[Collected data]
<<<<

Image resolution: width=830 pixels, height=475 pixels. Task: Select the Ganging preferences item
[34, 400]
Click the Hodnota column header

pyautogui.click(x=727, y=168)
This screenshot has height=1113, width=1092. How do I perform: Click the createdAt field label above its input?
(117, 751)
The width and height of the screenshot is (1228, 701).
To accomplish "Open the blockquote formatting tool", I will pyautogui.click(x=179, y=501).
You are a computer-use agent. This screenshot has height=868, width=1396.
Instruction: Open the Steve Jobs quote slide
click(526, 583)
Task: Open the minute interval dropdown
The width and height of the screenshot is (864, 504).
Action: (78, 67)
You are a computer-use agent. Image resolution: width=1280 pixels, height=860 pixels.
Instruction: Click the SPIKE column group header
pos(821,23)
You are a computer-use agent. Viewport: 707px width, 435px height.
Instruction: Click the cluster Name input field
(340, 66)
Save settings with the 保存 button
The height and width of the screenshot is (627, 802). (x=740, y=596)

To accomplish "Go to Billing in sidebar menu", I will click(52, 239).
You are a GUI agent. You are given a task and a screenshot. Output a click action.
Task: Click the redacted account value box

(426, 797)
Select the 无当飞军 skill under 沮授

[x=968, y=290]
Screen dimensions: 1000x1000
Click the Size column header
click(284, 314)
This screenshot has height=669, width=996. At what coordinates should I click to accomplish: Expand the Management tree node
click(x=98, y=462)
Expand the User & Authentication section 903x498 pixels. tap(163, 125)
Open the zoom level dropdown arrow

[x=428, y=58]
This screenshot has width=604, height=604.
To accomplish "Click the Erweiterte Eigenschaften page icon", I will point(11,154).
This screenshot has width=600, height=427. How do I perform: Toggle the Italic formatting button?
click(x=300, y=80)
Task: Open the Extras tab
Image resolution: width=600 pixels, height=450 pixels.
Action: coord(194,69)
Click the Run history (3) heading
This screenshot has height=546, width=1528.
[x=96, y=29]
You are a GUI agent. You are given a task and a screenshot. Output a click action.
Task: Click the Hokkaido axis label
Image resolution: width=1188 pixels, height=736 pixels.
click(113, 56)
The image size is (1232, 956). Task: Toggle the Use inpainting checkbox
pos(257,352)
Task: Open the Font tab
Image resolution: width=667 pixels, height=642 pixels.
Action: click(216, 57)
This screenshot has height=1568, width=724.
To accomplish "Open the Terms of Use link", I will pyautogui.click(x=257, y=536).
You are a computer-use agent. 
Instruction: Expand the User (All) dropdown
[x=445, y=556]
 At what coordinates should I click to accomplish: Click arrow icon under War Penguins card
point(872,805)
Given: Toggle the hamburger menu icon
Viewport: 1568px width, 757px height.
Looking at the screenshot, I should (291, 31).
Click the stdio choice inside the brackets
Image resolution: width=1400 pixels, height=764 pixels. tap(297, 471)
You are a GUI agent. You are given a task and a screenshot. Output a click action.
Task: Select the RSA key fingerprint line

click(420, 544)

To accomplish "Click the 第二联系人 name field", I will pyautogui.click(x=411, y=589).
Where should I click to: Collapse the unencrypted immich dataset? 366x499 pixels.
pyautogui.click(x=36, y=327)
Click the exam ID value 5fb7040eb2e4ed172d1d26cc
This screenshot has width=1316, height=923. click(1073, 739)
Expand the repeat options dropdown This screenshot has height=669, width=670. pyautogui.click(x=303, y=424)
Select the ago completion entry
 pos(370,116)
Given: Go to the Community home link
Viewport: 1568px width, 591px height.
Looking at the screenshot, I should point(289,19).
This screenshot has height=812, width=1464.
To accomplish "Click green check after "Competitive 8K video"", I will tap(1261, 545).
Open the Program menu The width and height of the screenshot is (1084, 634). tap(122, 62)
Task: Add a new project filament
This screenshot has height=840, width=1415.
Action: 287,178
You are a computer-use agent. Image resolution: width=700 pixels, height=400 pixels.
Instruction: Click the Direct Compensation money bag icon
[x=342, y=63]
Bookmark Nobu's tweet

>>>>

Print every record exactly as it was given.

Image resolution: width=830 pixels, height=475 pixels. Task: Select the Ganging preferences item
[34, 400]
Click the Hodnota column header

pyautogui.click(x=727, y=168)
This screenshot has height=1113, width=1092. How do I perform: Click the createdAt field label above its input?
(117, 751)
The width and height of the screenshot is (1228, 701).
To accomplish "Open the blockquote formatting tool", I will pyautogui.click(x=179, y=501).
You are a computer-use agent. This screenshot has height=868, width=1396.
Instruction: Open the Steve Jobs quote slide
click(526, 583)
Task: Open the minute interval dropdown
The width and height of the screenshot is (864, 504).
Action: (78, 67)
You are a computer-use agent. Image resolution: width=1280 pixels, height=860 pixels.
Instruction: Click the SPIKE column group header
pos(821,23)
You are a computer-use agent. Viewport: 707px width, 435px height.
Instruction: Click the cluster Name input field
(340, 66)
Save settings with the 保存 button
The height and width of the screenshot is (627, 802). (x=740, y=596)

To accomplish "Go to Billing in sidebar menu", I will click(52, 239).
You are a GUI agent. You are given a task and a screenshot. Output a click action.
Task: Click the redacted account value box

(426, 797)
Select the 无当飞军 skill under 沮授

[x=968, y=290]
Screen dimensions: 1000x1000
Click the Size column header
click(284, 314)
This screenshot has height=669, width=996. At what coordinates should I click to accomplish: Expand the Management tree node
click(x=98, y=462)
Expand the User & Authentication section 903x498 pixels. tap(163, 125)
Open the zoom level dropdown arrow

[x=428, y=58]
This screenshot has width=604, height=604.
To accomplish "Click the Erweiterte Eigenschaften page icon", I will point(11,154).
This screenshot has width=600, height=427. How do I perform: Toggle the Italic formatting button?
click(x=300, y=80)
Task: Open the Extras tab
Image resolution: width=600 pixels, height=450 pixels.
Action: coord(194,69)
Click the Run history (3) heading
This screenshot has height=546, width=1528.
[x=96, y=29]
You are a GUI agent. You are given a task and a screenshot. Output a click action.
Task: Click the Hokkaido axis label
Image resolution: width=1188 pixels, height=736 pixels.
click(113, 56)
The image size is (1232, 956). Task: Toggle the Use inpainting checkbox
pos(257,352)
Task: Open the Font tab
Image resolution: width=667 pixels, height=642 pixels.
Action: click(216, 57)
This screenshot has height=1568, width=724.
To accomplish "Open the Terms of Use link", I will pyautogui.click(x=257, y=536).
You are a computer-use agent. 
Instruction: Expand the User (All) dropdown
[x=445, y=556]
 At what coordinates should I click to accomplish: Click arrow icon under War Penguins card
point(872,805)
Given: Toggle the hamburger menu icon
Viewport: 1568px width, 757px height.
Looking at the screenshot, I should (291, 31).
Click the stdio choice inside the brackets
Image resolution: width=1400 pixels, height=764 pixels. tap(297, 471)
You are a GUI agent. You are given a task and a screenshot. Output a click action.
Task: Select the RSA key fingerprint line

click(420, 544)

To accomplish "Click the 第二联系人 name field", I will pyautogui.click(x=411, y=589).
Where should I click to: Collapse the unencrypted immich dataset? 366x499 pixels.
pyautogui.click(x=36, y=327)
Click the exam ID value 5fb7040eb2e4ed172d1d26cc
This screenshot has width=1316, height=923. click(1073, 739)
Expand the repeat options dropdown This screenshot has height=669, width=670. pyautogui.click(x=303, y=424)
Select the ago completion entry
 pos(370,116)
Given: Go to the Community home link
Viewport: 1568px width, 591px height.
Looking at the screenshot, I should point(289,19).
This screenshot has height=812, width=1464.
To accomplish "Click green check after "Competitive 8K video"", I will tap(1261, 545).
Open the Program menu The width and height of the screenshot is (1084, 634). tap(122, 62)
Task: Add a new project filament
This screenshot has height=840, width=1415.
Action: 287,178
You are a computer-use agent. Image resolution: width=700 pixels, height=400 pixels.
Instruction: Click the Direct Compensation money bag icon
[x=342, y=63]
Bookmark Nobu's tweet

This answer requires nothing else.